When I want macaroni and cheese, I'm usually hankering for more than the blue box. There are two local places, one in downtown Cincinnati, the other in Over-the-Rhine, that both have fantastic macaroni and cheeses. But which one will reign supreme? Both of these dishes are positioned as sides to the main menu items at these restaurants. At The Eagle, a concept of John and Joe Lanni of Bakersfield and Currito, the fried chicken is the star of the show. At Nada, one of the stops of David Falk's mini-culinary empire on Sixth Street, tacos take center stage.
Nada has been around much longer than The Eagle, and its had time to perfect its mexican mac and cheese. Since opening in 2007, its kept the menu fairly focused. Don't let The Eagle's fledgling status fool you, though. The Lannis clearly know comfort food.
While each is thoughtfully crafted, the macaroni and cheeses from Nada and The Eagle are among my favorites for different reasons. To choose one, I'll have to break down some of the components of the dish - cheese, noodles, presentation and cost, and decide which one is best.
The Eagle's mac and cheese boasts a blend of five cheeses, including bleu cleese, and I'm betting there is some gruyere in there too. The noodles are the ridged spiral cut cavatappi shape, and arrive with a generous crunchy topping, served in a flat skillet that keeps the dish warm as you savor it. It's a very rich dish, and the price is definitely right for the portion -- $5. This is a dish that people who like macaroni and cheese can appreciate, and while picky children may not enjoy the different cheeses as much, they'd be hard pressed to turn their noses up at it.

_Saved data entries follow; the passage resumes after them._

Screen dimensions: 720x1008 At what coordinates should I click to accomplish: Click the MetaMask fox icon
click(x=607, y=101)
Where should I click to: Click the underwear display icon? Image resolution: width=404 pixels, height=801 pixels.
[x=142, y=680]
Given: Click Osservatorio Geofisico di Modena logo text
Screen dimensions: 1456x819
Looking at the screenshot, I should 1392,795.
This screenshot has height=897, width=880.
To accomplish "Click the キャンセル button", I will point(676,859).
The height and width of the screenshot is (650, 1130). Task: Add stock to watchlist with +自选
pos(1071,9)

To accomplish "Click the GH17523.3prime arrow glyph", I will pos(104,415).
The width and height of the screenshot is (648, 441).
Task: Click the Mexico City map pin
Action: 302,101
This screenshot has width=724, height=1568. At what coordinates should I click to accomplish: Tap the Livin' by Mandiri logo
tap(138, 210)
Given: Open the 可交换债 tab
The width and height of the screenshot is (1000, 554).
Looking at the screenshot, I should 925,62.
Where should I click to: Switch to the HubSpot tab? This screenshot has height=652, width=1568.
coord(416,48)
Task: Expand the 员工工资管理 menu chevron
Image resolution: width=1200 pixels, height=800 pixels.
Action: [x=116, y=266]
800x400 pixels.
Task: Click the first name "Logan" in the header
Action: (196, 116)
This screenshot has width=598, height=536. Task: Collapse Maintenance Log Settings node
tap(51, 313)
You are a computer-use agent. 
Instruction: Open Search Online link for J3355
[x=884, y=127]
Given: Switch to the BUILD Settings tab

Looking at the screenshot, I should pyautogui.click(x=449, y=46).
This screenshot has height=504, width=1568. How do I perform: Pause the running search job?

Nada's mac and cheese has some similarities. It has a blend of cheeses, including mexican cheese, and arrives in a hot cast iron that is a little smaller in circumference than The Eagle, but not as shallow. Nada ups the ante by adding poblano and jalapenos. It's some kick and can definitely warm you up on a cold day. The price ($8) is a little more than The Eagle. The shape of the pasta is small shells, which is a double-edged sword. Dig in without caution and those shells can contain molten cheese which you won't know about until you've bitten into it and burned your tongue. Because of the depth of the cast iron, this mac tends to be a little more gooey than The Eagle's dish.
In the end, after careful consideration, I'd have to say that The Eagle's macaroni and cheese edges out Nada. Not only is the price a little better, the spiral cut noodles ensure that the cheese sauce is evenly distributed through the pasta, and the extra area available for crunchy topping really takes it to the next level.